Currently, almost 59% of India’s short video users are from rural and semi-urban towns, with VerSe Innovation’s Josh and ShareChat’s Moj making significant inroads.

Fight for monetisation

At present, advertising, video-commerce and gifting are the three major monetisation streams for short video apps.

Over the past several months, players such as Josh and Moj have aggressively started focusing on monetisation.

In April, VerSe Innovation, the parent entity of news aggregator platform Dailyhunt and Josh said
that it had signed definitive documents and raised $805 million in a funding round led by existing investor Canada Pension Plan Investment Board (CPPIB), taking its valuation to $5 billion.

At that time, the company said Josh had about 150 million monthly active users with 49% of them being daily active users.

VerSe cofounder Umang Bedi had told ET that the company will focus on monetisation of short videos.

“This includes shoppable commerce experience, influencer commerce, live commerce and extending to influencers a brand new Web3.0 platform experience which will help them monetise from audiences, not just here but we would be glad to take it global,” he had said during the fundraise.

VerSe declined to comment on ET’s queries.

Regional language social media platform ShareChat has also focused on consolidating its market position, and entered into an agreement to merge its short-video offering Moj with MX Media-owned MX TakaTak in February.

MX Media is owned by Times Internet, the digital arm of the Times of India Group that also publishes The Economic Times.

Last month, ShareChat’s parent Mohalla Tech raised $255 million (Rs 1,990 crore) in a fresh funding round from online search giant Google and the Times Group, at a valuation of $5 billion.

Apart from advertising, ShareChat said it had been building diversified monetisation teams such as virtual gifting and video commerce.

ShareChat told ET on Friday that it was currently clocking over $60 million in annual revenue run rate from customer-to-customer (C2C) micro transactions on its platform.

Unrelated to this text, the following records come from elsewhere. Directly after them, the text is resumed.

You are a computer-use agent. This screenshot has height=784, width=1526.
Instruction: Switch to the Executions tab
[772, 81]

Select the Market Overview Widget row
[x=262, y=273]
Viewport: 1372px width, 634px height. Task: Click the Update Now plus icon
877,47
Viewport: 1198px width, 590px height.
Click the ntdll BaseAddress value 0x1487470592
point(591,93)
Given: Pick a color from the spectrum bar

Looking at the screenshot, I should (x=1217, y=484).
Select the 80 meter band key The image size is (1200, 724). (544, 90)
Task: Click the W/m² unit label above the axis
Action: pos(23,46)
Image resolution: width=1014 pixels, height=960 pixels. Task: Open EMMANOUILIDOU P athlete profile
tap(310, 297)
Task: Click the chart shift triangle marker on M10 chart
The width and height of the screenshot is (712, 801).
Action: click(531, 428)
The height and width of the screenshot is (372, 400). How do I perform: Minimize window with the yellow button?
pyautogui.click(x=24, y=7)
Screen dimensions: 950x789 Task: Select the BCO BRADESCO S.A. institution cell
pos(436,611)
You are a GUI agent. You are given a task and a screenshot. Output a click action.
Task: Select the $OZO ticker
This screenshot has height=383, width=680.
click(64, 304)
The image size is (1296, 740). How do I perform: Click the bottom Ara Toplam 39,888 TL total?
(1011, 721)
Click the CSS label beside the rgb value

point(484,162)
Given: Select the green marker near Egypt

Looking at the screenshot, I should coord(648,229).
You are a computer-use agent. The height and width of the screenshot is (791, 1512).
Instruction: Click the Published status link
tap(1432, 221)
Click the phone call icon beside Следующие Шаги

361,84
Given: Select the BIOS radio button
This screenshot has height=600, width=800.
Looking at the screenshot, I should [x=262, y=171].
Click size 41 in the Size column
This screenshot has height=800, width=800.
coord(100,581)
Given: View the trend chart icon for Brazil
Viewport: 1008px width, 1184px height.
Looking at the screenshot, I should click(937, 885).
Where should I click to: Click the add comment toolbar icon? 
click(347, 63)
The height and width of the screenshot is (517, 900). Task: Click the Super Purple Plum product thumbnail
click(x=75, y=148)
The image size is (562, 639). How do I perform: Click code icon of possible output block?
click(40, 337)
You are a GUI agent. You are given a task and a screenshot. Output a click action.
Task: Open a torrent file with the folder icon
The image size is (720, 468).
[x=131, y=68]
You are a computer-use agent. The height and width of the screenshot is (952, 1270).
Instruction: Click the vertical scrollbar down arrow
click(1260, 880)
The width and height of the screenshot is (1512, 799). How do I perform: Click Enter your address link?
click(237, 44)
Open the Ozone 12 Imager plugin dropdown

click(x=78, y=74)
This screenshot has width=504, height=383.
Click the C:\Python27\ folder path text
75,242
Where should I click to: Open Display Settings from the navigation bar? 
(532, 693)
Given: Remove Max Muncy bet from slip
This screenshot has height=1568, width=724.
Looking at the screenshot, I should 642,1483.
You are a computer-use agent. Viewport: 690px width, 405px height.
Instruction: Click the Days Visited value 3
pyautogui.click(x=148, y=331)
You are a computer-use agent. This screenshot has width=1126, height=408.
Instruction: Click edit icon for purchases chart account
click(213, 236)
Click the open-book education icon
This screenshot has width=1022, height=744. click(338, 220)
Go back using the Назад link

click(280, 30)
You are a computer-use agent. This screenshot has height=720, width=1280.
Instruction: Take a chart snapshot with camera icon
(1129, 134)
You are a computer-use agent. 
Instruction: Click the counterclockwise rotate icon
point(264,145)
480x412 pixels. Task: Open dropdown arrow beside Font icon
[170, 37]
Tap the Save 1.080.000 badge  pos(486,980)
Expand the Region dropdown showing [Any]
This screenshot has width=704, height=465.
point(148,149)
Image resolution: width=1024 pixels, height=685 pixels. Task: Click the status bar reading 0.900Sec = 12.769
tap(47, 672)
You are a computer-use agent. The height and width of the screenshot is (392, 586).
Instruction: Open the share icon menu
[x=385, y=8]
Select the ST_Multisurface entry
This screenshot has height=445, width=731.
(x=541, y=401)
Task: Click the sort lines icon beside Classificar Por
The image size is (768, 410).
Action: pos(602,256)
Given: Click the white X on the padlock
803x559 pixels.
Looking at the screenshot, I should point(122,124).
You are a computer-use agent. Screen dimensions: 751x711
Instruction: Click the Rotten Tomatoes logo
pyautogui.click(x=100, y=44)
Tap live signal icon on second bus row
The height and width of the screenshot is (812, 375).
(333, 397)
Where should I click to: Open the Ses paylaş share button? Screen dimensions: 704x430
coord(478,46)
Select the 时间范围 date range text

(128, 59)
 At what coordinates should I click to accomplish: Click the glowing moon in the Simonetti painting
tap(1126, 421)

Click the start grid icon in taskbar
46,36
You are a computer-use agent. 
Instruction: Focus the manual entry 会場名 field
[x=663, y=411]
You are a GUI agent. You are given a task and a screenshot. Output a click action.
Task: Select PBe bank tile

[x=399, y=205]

“Now, we are porting these engines on Moj which is witnessing an even steeper growth curve. We expect this to grow by 25-30% on an average month on month. Live commerce is another domain where we want to focus on,” said Manohar Singh Charan, chief financial officer, ShareChat and Moj.

“In recent months, Moj has also become a key social/live commerce platform in the country through its partnership with Flipkart. With increasing user adoption, we expect video live streaming and virtual gifting to become mainstream very soon,” Charan added.

In China, a key market for short video apps, advertisements continue to be one of the primary monetization approaches with an increasing focus on livestream ecommerce, RedSeer said in the report.